On July 1st, 1927, in Monroe county clerk’s office, there was offered for record and recorded an instrument having the form of a completed deed, purporting to convey a house and lot, in the village of Fairport, N. Y., from the plaintiff, its prior owner, to the defendant John Donald Walker. At the foot of the conveyancing clauses thére was subscribed the genuine signature of the plaintiff. Following the signature there appeared a certificate of acknowledgment, subscribed by a notary public of Cook county, 111., wherein, under the venue State of Illinois, County of Cook, City of Chicago, ss.: ” it was certified that the plaintiff, on the 21st day of June, 1927, had appeared before the notary and acknowledged that she had executed the instrument.

The trial court made this finding: “ That the plaintiff never executed, or acknowledged, or delivered, or caused to be delivered the deed recorded in Monroe County Clerk’s Office in Liber 1419 of Deeds, page 466.” The deed so described is the instrument of conveyance to which we have referred. It also made the finding: That the signature on the deed to defendant Walker is the real and authentic signature of the plaintiff.”

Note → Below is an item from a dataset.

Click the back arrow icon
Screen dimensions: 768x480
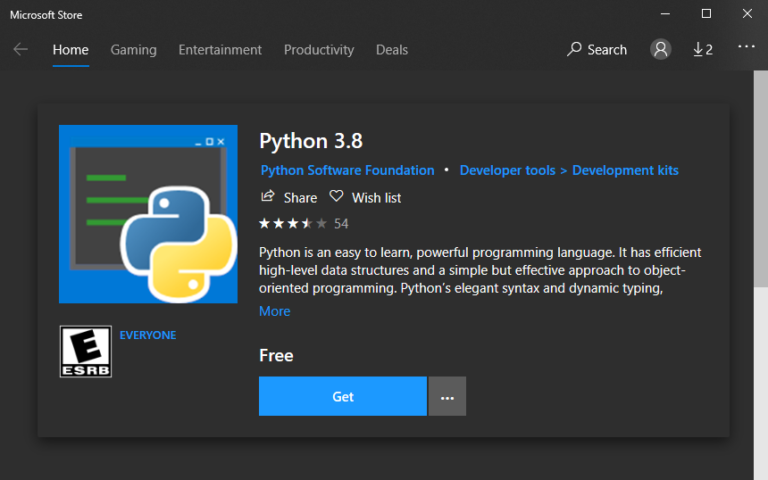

The proof is overwhelming that the plaintiff never acknowledged the instrument before the Cook county notary; that she was in the city of Milwaukee from May 15th to June 23d; that she was in the city of Spokane, State of Washington, immediately following the latter date for a period of three months. The clear inference is that the defendant Walker, who visited the plaintiff in Milwaukee during the month of June, 1927, then procured her signature to the writing; that he later persuaded the notary, who never saw the plaintiff, to certify that she had appeared before him in Chicago on June 21st, 1927, and had then acknowledged the instrument.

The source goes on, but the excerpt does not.